**Exercise prompt:** An exact, complete copy of the entries below is required, minus any pictures.

Provided material START

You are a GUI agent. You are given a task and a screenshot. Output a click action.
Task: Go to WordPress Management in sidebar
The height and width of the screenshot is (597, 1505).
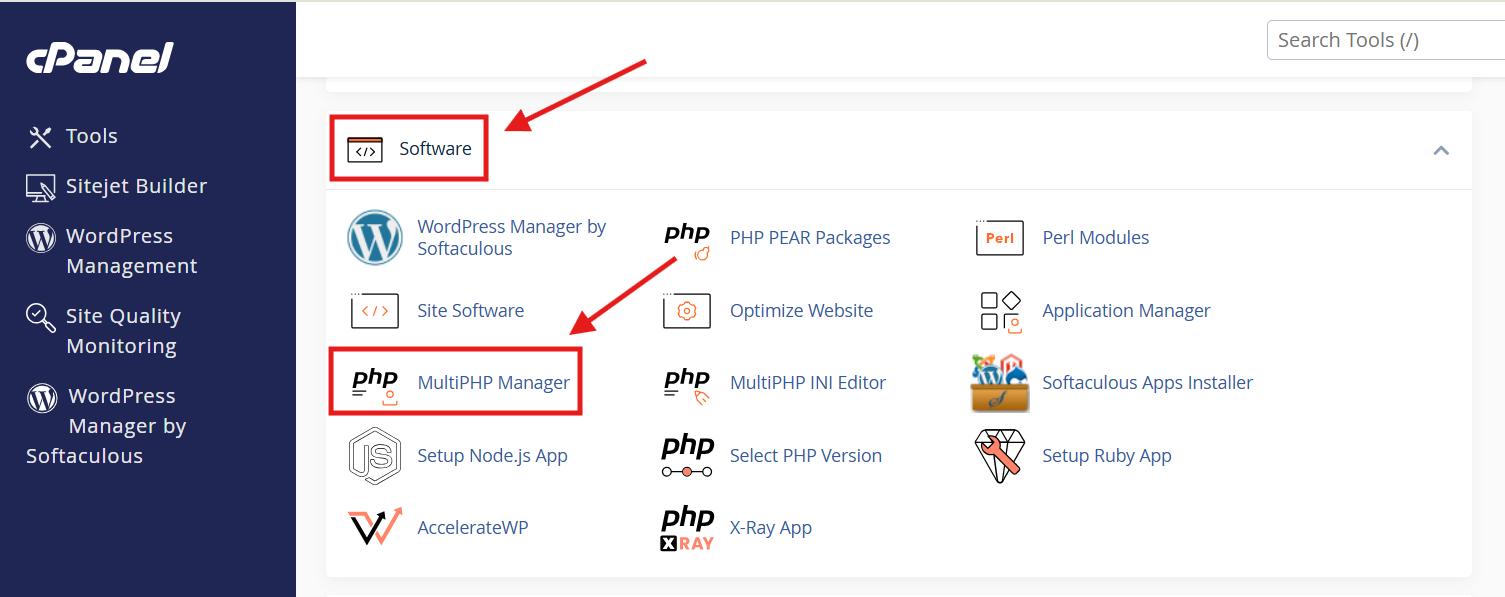131,251
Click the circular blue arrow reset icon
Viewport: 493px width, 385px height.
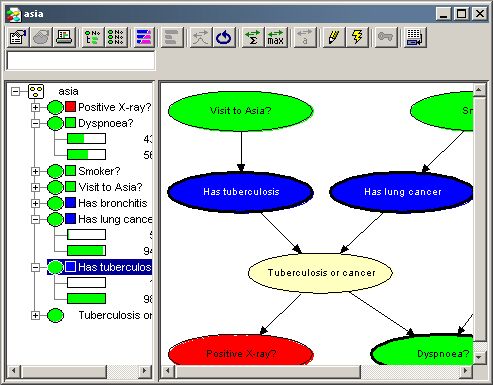tap(224, 37)
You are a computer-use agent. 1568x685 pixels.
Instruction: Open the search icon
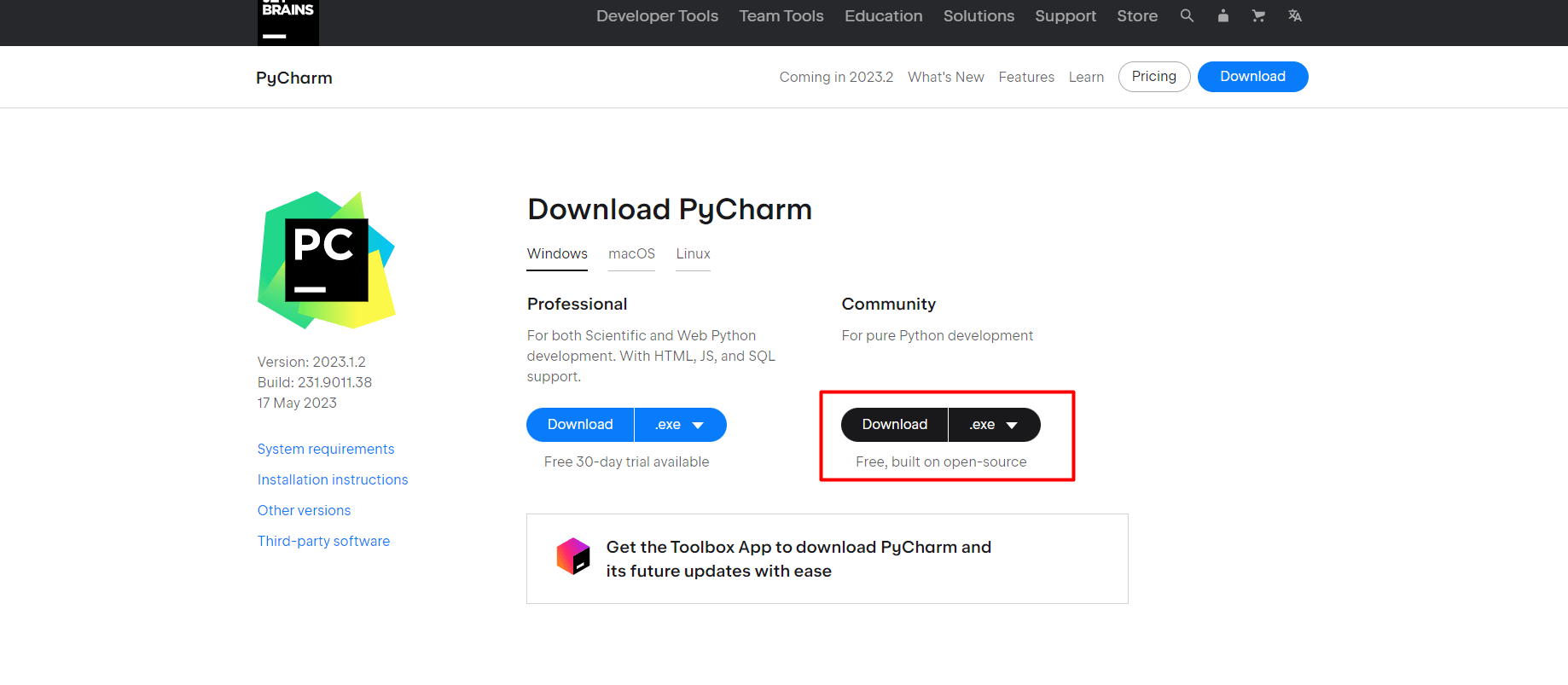(1187, 15)
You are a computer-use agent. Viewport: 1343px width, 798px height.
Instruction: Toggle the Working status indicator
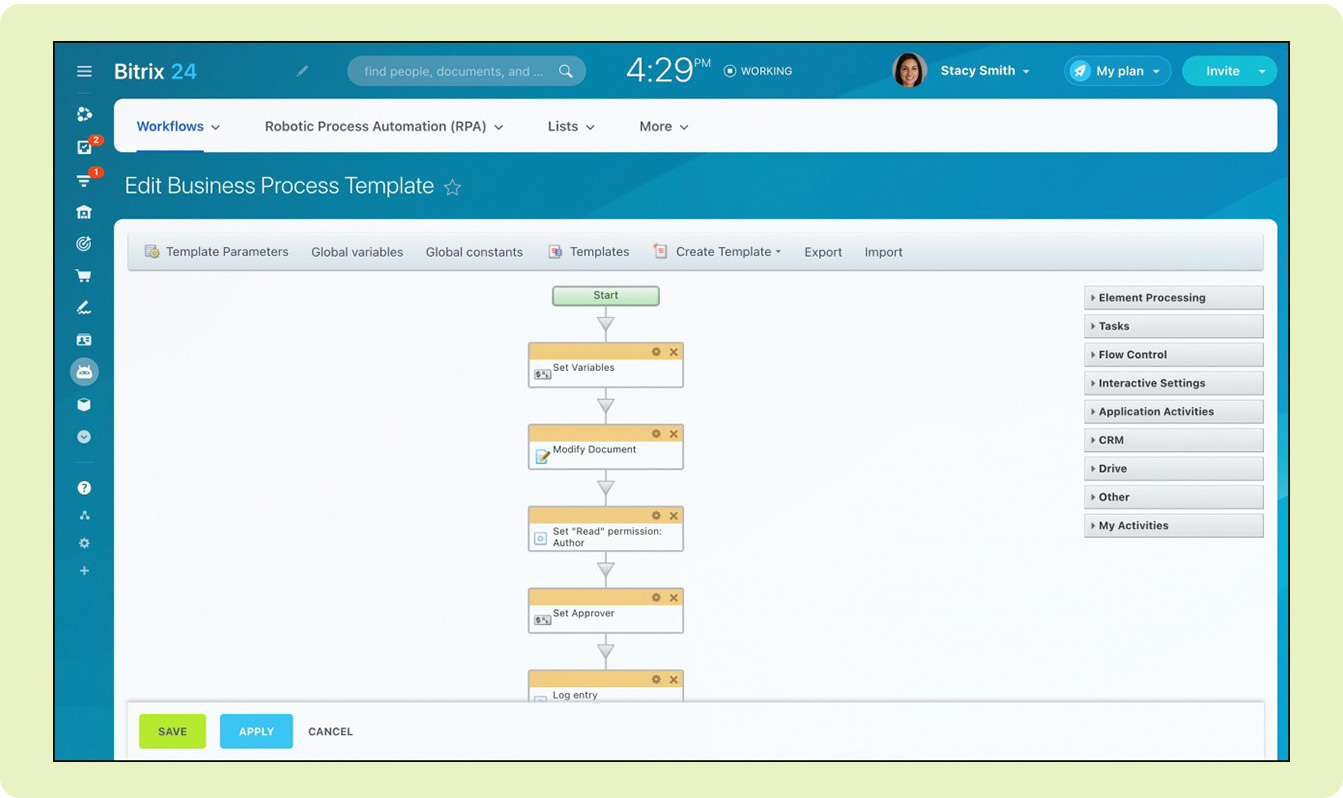click(758, 71)
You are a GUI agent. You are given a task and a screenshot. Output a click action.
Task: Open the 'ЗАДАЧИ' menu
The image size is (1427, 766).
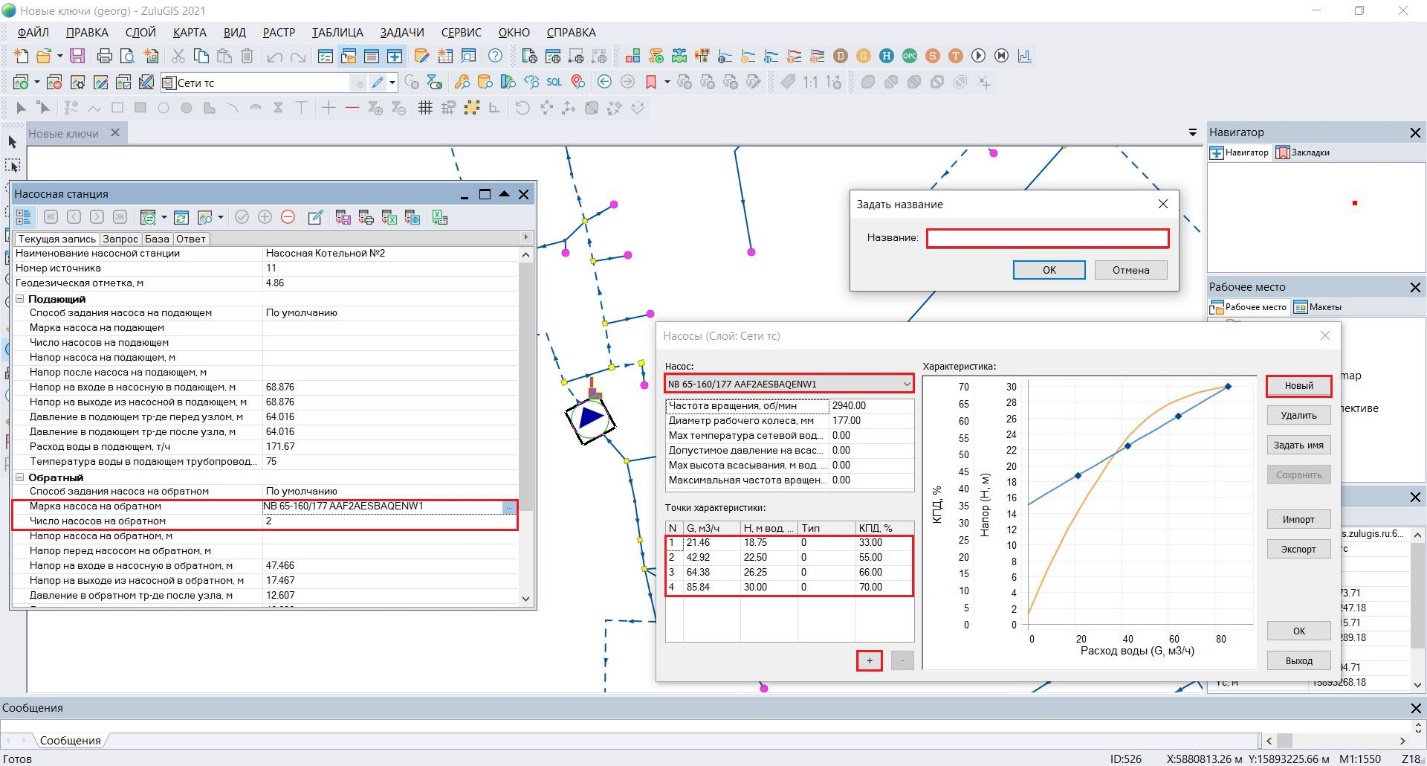pyautogui.click(x=400, y=32)
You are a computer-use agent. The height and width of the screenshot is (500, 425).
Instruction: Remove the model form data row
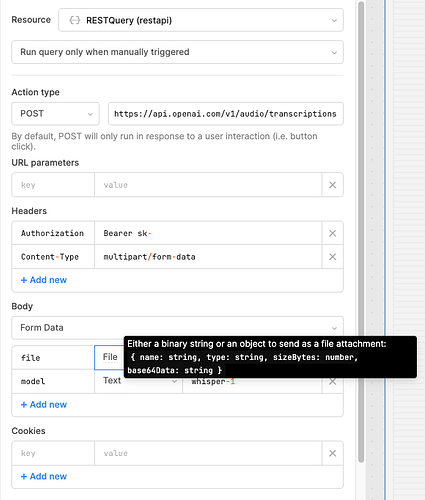[x=332, y=382]
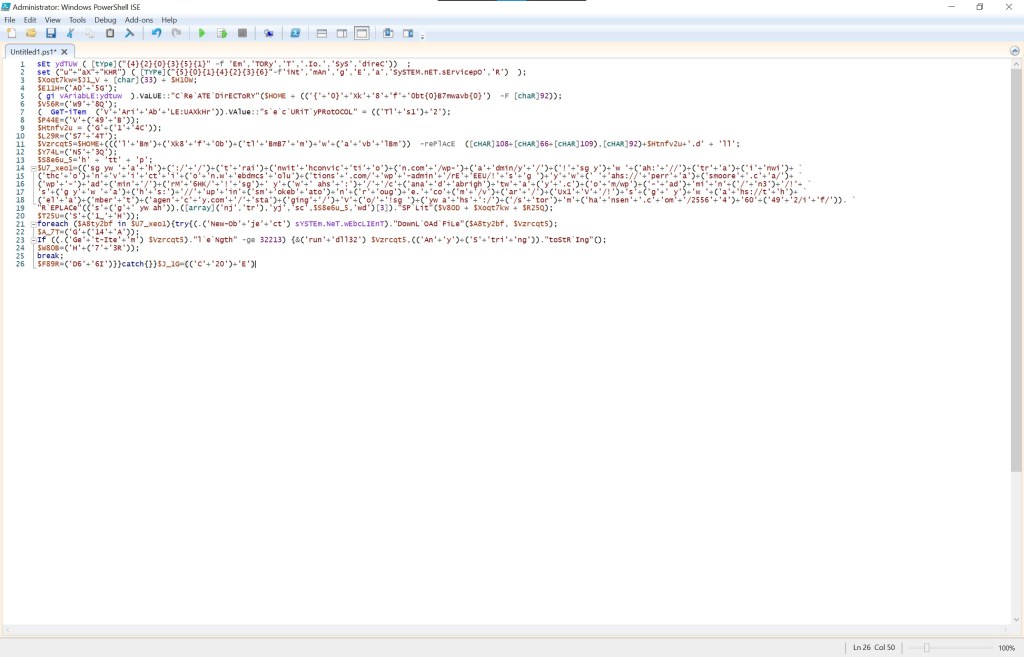Toggle show script pane on top layout
The height and width of the screenshot is (657, 1024).
322,33
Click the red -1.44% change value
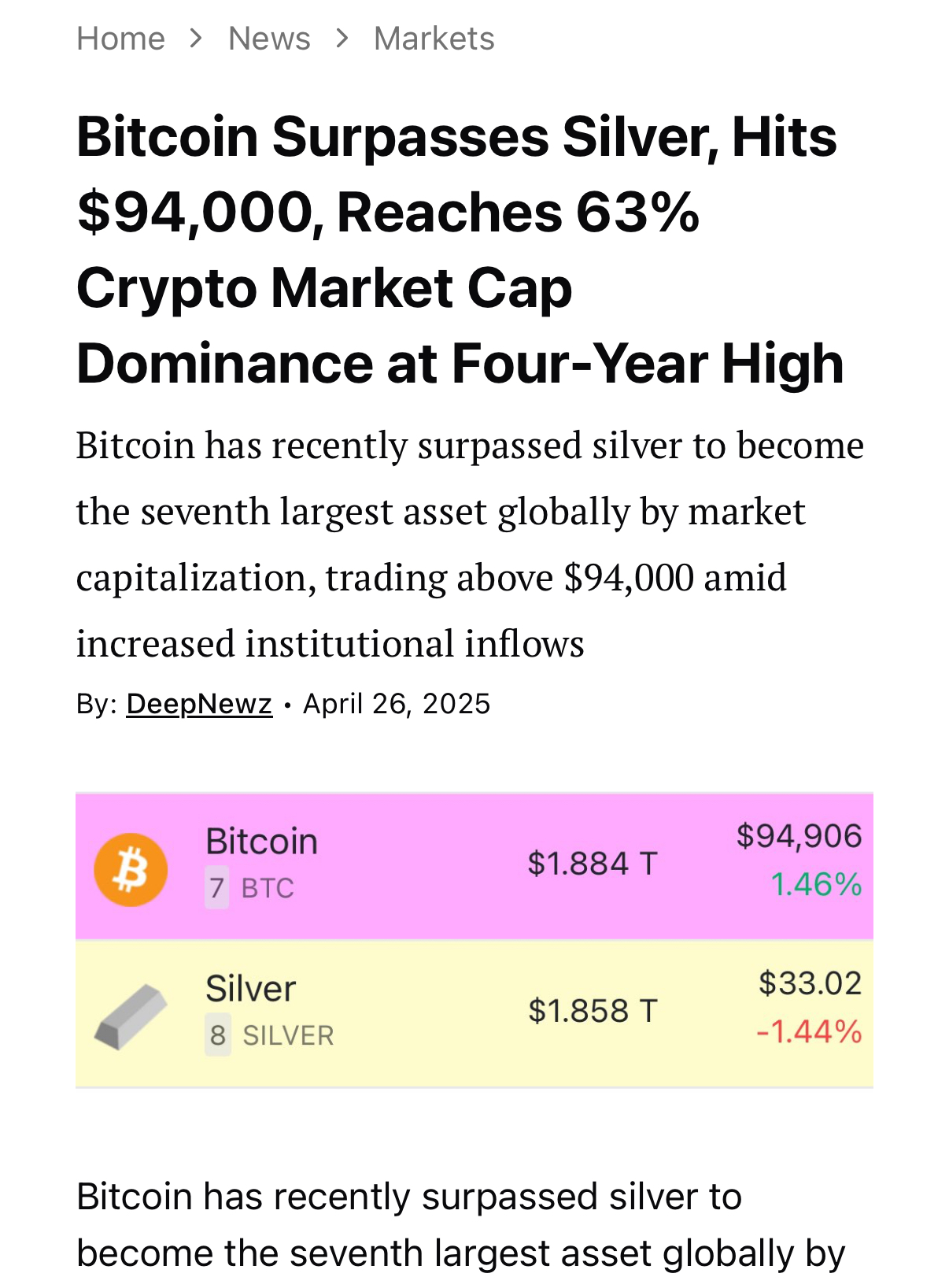 810,1032
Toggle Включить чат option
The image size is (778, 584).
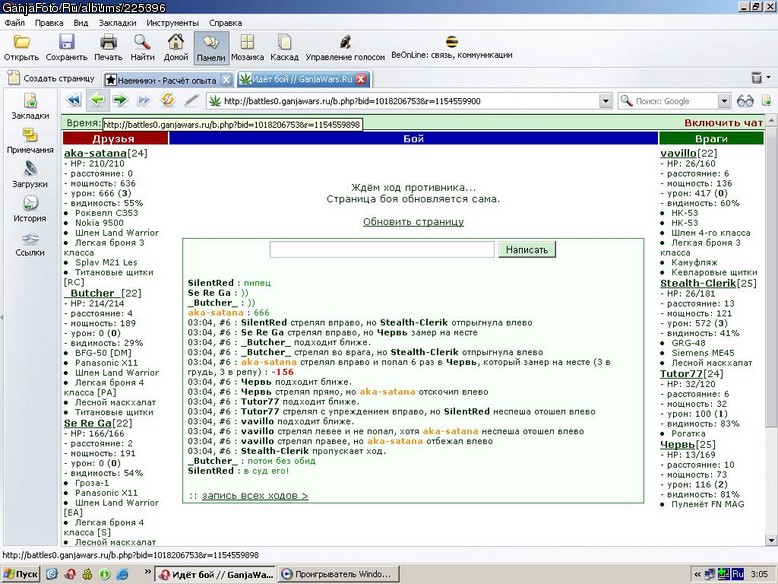tap(723, 123)
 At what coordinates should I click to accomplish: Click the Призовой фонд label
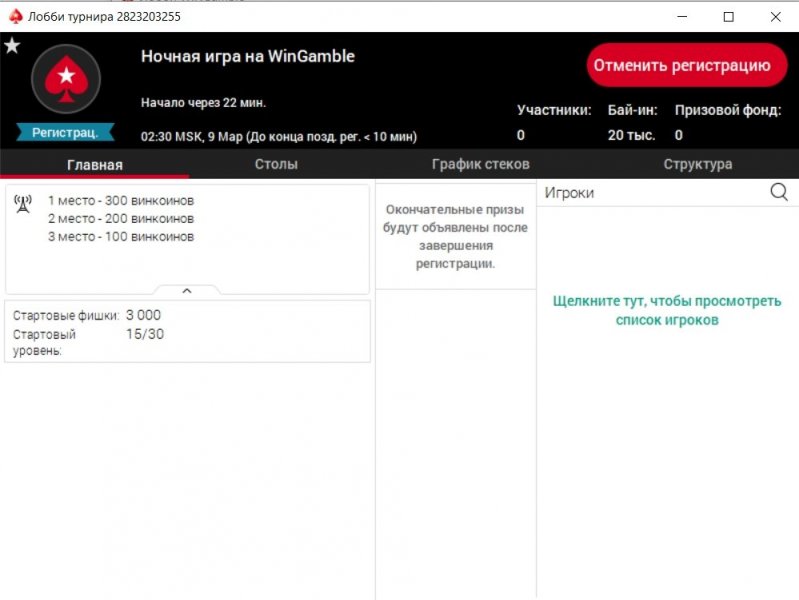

Provided material END

**Task answer:**
You are a GUI agent. You are given a task and a screenshot. Output a click action.
Task: Go to WordPress Management in sidebar
The height and width of the screenshot is (597, 1505).
131,251
Click the circular blue arrow reset icon
Viewport: 493px width, 385px height.
tap(224, 37)
You are a computer-use agent. 1568x685 pixels.
Instruction: Open the search icon
(1187, 15)
You are a computer-use agent. Viewport: 1343px width, 798px height.
Instruction: Toggle the Working status indicator
click(758, 71)
You are a GUI agent. You are given a task and a screenshot. Output a click action.
Task: Open the 'ЗАДАЧИ' menu
The image size is (1427, 766).
pyautogui.click(x=400, y=32)
You are a computer-use agent. The height and width of the screenshot is (500, 425).
Instruction: Remove the model form data row
[x=332, y=382]
Toggle show script pane on top layout
The height and width of the screenshot is (657, 1024).
322,33
Click the red -1.44% change value
 810,1032
Toggle Включить чат option
The image size is (778, 584).
tap(723, 123)
 At what coordinates should I click to accomplish: Click the Призовой фонд label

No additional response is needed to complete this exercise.